** Accelerating quantum transport simulations on massively parallel computing architectures; **Mauro Calderara, Sacha Brück, Pierre Ferry, Mathieu Luisier (ETH Zurich)

The continuous reduction of the transistor size and the increase of their count per integrated circuit have both contributed to a significant improvement of portable electronic devices such as laptops, cell phones, or digital camera. As a consequence of this miniaturization process, the dimensions of the currently manufactured transistors do not exceed a couple of nanometers, their active region is composed of a countable number of atoms, and quantum mechanical effects have started to strongly influence their behavior. To accurately predict the characteristics of not-yet-fabricated nano-transistors, there is a strong need for simulation approaches that simultaneously capture their material and transport properties at a quantum mechanical level.

Density-functional theory (DFT) represents the most accurate method to satisfy this demand, but its computational burden usually restricts its application to small atomic systems. Empirical models such as tight-binding (TB) allow for the simulation of larger structures and the inclusion of complex scattering mechanisms but they lack predictability when surface effects become important or when new material combinations should be investigated.
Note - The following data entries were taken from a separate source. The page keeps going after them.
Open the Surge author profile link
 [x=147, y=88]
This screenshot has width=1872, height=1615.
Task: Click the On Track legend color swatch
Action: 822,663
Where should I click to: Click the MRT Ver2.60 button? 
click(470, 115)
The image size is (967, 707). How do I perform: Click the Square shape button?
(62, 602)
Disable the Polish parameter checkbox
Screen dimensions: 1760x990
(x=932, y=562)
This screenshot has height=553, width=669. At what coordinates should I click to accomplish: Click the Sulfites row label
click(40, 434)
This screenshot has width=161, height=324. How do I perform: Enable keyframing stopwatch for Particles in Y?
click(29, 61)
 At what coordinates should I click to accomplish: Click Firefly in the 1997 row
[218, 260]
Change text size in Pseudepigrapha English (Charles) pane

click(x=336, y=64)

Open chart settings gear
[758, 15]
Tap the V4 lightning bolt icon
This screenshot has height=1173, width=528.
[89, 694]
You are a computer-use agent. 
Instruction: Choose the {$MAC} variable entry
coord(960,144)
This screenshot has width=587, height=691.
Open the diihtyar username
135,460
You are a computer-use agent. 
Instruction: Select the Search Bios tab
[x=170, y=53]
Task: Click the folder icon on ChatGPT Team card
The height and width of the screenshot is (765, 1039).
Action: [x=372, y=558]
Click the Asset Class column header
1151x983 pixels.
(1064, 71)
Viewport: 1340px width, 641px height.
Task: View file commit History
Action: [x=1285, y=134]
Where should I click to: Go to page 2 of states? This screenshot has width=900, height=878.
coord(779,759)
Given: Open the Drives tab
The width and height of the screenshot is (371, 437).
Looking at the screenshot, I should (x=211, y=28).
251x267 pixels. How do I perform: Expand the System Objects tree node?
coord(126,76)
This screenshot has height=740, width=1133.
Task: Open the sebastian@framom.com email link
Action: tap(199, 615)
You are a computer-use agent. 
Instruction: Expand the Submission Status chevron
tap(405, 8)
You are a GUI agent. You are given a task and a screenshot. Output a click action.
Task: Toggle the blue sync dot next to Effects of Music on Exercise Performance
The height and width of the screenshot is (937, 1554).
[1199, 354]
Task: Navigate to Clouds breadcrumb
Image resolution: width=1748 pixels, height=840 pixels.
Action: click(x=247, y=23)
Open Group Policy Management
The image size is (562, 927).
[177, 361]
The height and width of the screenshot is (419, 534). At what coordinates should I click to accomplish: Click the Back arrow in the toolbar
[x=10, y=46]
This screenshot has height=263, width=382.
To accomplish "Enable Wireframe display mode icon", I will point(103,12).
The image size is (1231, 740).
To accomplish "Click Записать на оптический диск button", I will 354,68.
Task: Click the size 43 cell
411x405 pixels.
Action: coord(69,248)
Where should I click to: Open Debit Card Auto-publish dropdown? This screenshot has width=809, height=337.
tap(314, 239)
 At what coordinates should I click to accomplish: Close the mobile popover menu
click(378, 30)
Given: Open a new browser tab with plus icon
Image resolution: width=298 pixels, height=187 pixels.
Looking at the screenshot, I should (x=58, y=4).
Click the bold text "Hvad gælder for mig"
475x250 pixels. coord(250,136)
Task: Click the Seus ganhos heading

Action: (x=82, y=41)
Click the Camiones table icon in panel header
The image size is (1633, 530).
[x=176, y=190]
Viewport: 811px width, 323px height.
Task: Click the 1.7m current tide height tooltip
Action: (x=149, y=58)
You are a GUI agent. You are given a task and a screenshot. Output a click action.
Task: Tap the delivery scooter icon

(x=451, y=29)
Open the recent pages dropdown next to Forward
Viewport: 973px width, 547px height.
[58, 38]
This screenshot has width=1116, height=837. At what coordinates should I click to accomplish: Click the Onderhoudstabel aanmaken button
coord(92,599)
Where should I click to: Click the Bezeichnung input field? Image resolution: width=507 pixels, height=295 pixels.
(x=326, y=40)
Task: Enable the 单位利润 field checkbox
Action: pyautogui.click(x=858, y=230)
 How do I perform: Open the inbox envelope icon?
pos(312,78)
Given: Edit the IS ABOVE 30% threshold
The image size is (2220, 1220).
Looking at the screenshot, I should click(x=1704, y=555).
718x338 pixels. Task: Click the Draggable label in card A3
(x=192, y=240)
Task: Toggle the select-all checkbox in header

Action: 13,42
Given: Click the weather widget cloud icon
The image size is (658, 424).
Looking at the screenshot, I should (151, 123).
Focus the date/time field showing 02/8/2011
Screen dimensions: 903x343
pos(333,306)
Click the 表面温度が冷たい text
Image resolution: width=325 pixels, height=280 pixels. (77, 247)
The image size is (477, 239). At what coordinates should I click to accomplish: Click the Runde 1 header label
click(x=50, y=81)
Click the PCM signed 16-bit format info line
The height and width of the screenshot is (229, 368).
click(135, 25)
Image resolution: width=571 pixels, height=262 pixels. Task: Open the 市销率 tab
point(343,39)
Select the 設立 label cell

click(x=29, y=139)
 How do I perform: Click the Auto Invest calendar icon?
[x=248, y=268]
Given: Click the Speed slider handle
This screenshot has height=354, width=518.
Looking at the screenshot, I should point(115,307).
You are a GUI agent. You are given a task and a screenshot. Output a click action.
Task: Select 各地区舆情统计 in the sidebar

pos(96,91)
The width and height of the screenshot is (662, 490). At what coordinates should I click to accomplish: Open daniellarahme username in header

Although ab-initio and empirical quantum transport (QT) approaches have different domains of application, they both need large computational resources to efficiently run and can therefore benefit from massively parallel computing architectures.

To simulate electron transport through a nanostructure, the Schroedinger equation must be solved with open boundary conditions (OBCs) for different electron energies that are independent in the ballistic case but tightly coupled in the presence of electron-phonon scattering for example. In tight-binding computing the OBCs is facilitated by the small bandwidth of the Hamiltonian, shifting the main computational challenge to the solution of the Schroedinger equation, either in a so-called Wave Function (WF) formalism[1] or in the well-known Non-equilibrium Green's Function (NEGF) framework. In DFT transport calculations the OBCs induce the highest computational costs as the non-hermitian generalized eigenvalue problems associated with them are non-trivial to parallelize and generally outweigh the solution of the Schroedinger equation in terms of computational cost. The highly parallel FEAST algorithm[2] is very well-suited to fulfill this task.

As key results we will present DFT- and TB-based quantum transport simulations of realistic nano-devices as well as algorithmic innovations leveraging graphical processing units (GPUs). A single computer aided design tool will be used for that purpose. Combined with the CP2K[3] package, it can perform ab-initio transport simulations of nanowire transistors. In standalone configuration, it can treat a wide range of nanostructures at the tight-binding level.

The Cray XC30 Piz Daint at CSCS has been chosen as benchmark platform. We will show that on this system, the ballistic simulation of large nanowire and ultra-thin-body transistors expressed in a TB basis can be accelerated by a factor of 2.5 when the 8 cores per node of Piz Daint are assisted with one GPU. With electron-phonon scattering, speed ups larger than 40 can be reached when comparing 1 CPU with 1 GPU in the NEGF formalism. In the DFT case, a supercomputer like Piz Daint enables quantum transport simulations of nanowires with more than 10'000 atoms. Furthermore, due to the extremely good scalability of the FEAST algorithm, up to 128 threads or 2 GPUs can be assigned to the same energy point. Knowing that a typical device simulation includes more than 1000 such points, it appears that one single DFT-based QT run has the potential to scale up to the full dimensions of Piz Daint.

[1] M. Luisier et al., Phys. Rev. B 74, 205323 (2006). [2] E. Polizzi, Phys. Rev. B 79, 115112 (2009). [3] J. VandeVondele et al., Comput. Phys. Commun. 167, 103 (2005).